The post is visible to the entire organisation, but not to clients.

She doesn't cultivate a jokey persona at work, isn't friends with this individual, and there is no history of animosity. He isn't a direct report to her, and she is in a specialised field, so he couldn't be angling for her job. She has no idea what has prompted this, but feels it is a deliberate attempt to undermine her and to besmirch her standing within the company.

My friend raised it with her boss and HR, who have basically put the ball in her court, saying 'what do you want to do, do you want to raise a grievance?'.

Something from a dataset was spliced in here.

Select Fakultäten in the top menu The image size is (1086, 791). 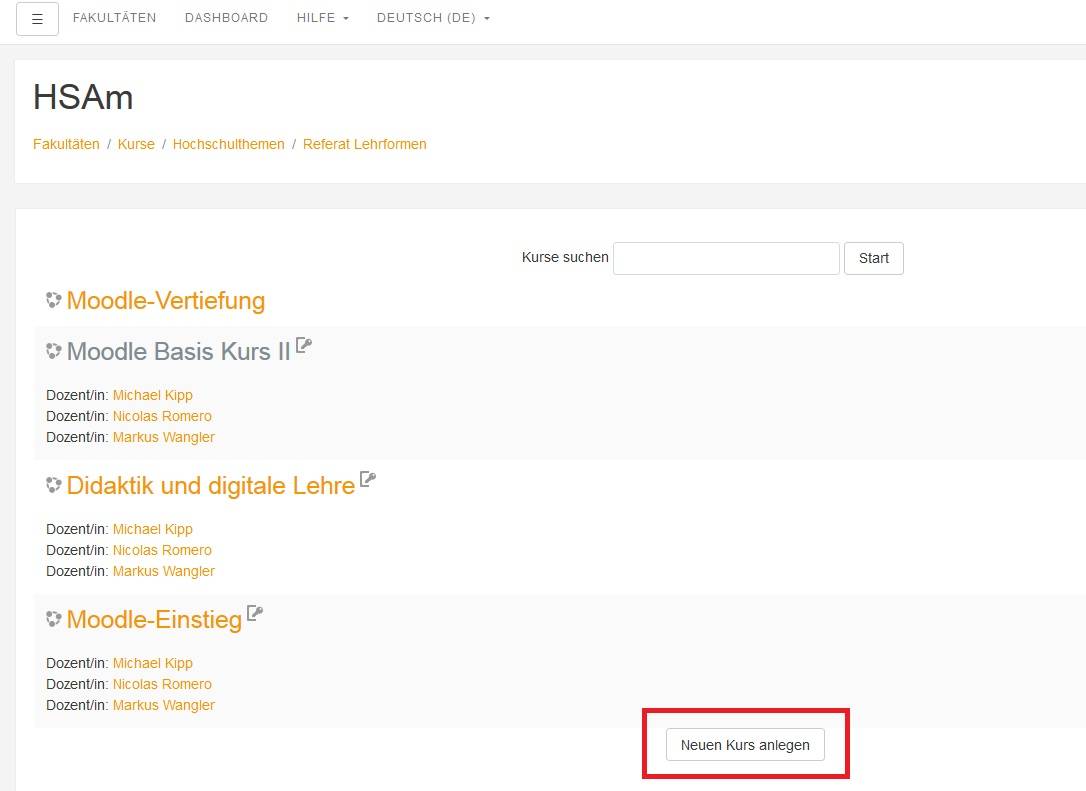114,18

If it was me, I would have spoken to him immediately, asked him wtf he thought he was doing, and told him if it ever happened again I would be making a formal complaint, but I'm quite arsey direct, and I work in the public sector, so I think it is quite a different culture with a lot more job security.

Part of me thinks it is wrong to put the ball in her court. It was an inappropriate and unprofessional comment, and a misuse of the work system, and I would think that the senior management team would want to address it to make sure a culture of snide digs at management didn't develop. Given this individual is a middle manager, people will be looking to him for a cue as to what is acceptable.

How would you suggest my friend should deal with it?

OP posts:
flowery · 23/09/2014 10:04

Well, I think if your friend is a senior manager, yes she ought to at least as a first step handle it in the way you suggest. Part of being a senior manager involves being able to hold your own and call people on unacceptable behaviour, particular people who are more junior than you.

I don't think her standing within the company and in the eyes of this person would be helped by either her boss or HR pulling him up on it on her behalf. It would make her look weak if I'm frank.

I think her boss ought to have given her that advice as well, rather than asking if she wanted to raise a grievance, although that is a perfectly valid question.

BerylStreep · 23/09/2014 17:36

Flowery, thanks, as ever.

I think the worry is that it is a relatively small company, and my friend was concerned that if she addressed it herself, then the owner may not back her up. I agree with your view though that it could make her look weak by not addressing it directly.